_EXERCISE MATERIAL_:
========
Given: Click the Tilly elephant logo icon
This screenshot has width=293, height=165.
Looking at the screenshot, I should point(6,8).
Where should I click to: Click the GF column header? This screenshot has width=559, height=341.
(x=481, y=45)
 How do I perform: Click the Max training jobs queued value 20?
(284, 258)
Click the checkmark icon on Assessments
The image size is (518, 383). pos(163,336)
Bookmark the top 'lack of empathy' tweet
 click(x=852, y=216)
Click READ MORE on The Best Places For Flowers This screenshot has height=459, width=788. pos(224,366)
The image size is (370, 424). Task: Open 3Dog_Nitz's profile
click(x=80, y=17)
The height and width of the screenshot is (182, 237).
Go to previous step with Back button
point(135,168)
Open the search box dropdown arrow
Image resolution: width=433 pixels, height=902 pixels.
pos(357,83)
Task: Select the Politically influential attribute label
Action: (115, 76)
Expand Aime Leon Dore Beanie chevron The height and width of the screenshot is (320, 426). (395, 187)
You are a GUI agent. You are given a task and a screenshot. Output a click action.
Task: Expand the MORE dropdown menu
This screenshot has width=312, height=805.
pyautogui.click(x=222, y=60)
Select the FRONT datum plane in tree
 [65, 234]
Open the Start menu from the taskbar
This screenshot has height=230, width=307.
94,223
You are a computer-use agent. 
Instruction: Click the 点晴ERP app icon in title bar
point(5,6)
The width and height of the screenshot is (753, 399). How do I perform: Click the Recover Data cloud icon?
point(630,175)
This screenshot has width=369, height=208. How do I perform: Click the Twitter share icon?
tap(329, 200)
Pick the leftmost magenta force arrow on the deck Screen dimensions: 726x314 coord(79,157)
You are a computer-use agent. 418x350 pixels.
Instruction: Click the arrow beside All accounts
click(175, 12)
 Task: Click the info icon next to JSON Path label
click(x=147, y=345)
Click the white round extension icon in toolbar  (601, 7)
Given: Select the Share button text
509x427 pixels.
========
_ABOUT THIS TASK_:
Return the material in its entirety, word for word.

_WORKED SOLUTION_:
Given: Click the Tilly elephant logo icon
This screenshot has width=293, height=165.
Looking at the screenshot, I should point(6,8).
Where should I click to: Click the GF column header? This screenshot has width=559, height=341.
(x=481, y=45)
 How do I perform: Click the Max training jobs queued value 20?
(284, 258)
Click the checkmark icon on Assessments
The image size is (518, 383). pos(163,336)
Bookmark the top 'lack of empathy' tweet
 click(x=852, y=216)
Click READ MORE on The Best Places For Flowers This screenshot has height=459, width=788. pos(224,366)
The image size is (370, 424). Task: Open 3Dog_Nitz's profile
click(x=80, y=17)
The height and width of the screenshot is (182, 237).
Go to previous step with Back button
point(135,168)
Open the search box dropdown arrow
Image resolution: width=433 pixels, height=902 pixels.
pos(357,83)
Task: Select the Politically influential attribute label
Action: (115, 76)
Expand Aime Leon Dore Beanie chevron The height and width of the screenshot is (320, 426). (395, 187)
You are a GUI agent. You are given a task and a screenshot. Output a click action.
Task: Expand the MORE dropdown menu
This screenshot has width=312, height=805.
pyautogui.click(x=222, y=60)
Select the FRONT datum plane in tree
 [65, 234]
Open the Start menu from the taskbar
This screenshot has height=230, width=307.
94,223
You are a computer-use agent. 
Instruction: Click the 点晴ERP app icon in title bar
point(5,6)
The width and height of the screenshot is (753, 399). How do I perform: Click the Recover Data cloud icon?
point(630,175)
This screenshot has width=369, height=208. How do I perform: Click the Twitter share icon?
tap(329, 200)
Pick the leftmost magenta force arrow on the deck Screen dimensions: 726x314 coord(79,157)
You are a computer-use agent. 418x350 pixels.
Instruction: Click the arrow beside All accounts
click(175, 12)
 Task: Click the info icon next to JSON Path label
click(x=147, y=345)
Click the white round extension icon in toolbar  (601, 7)
Given: Select the Share button text
509x427 pixels.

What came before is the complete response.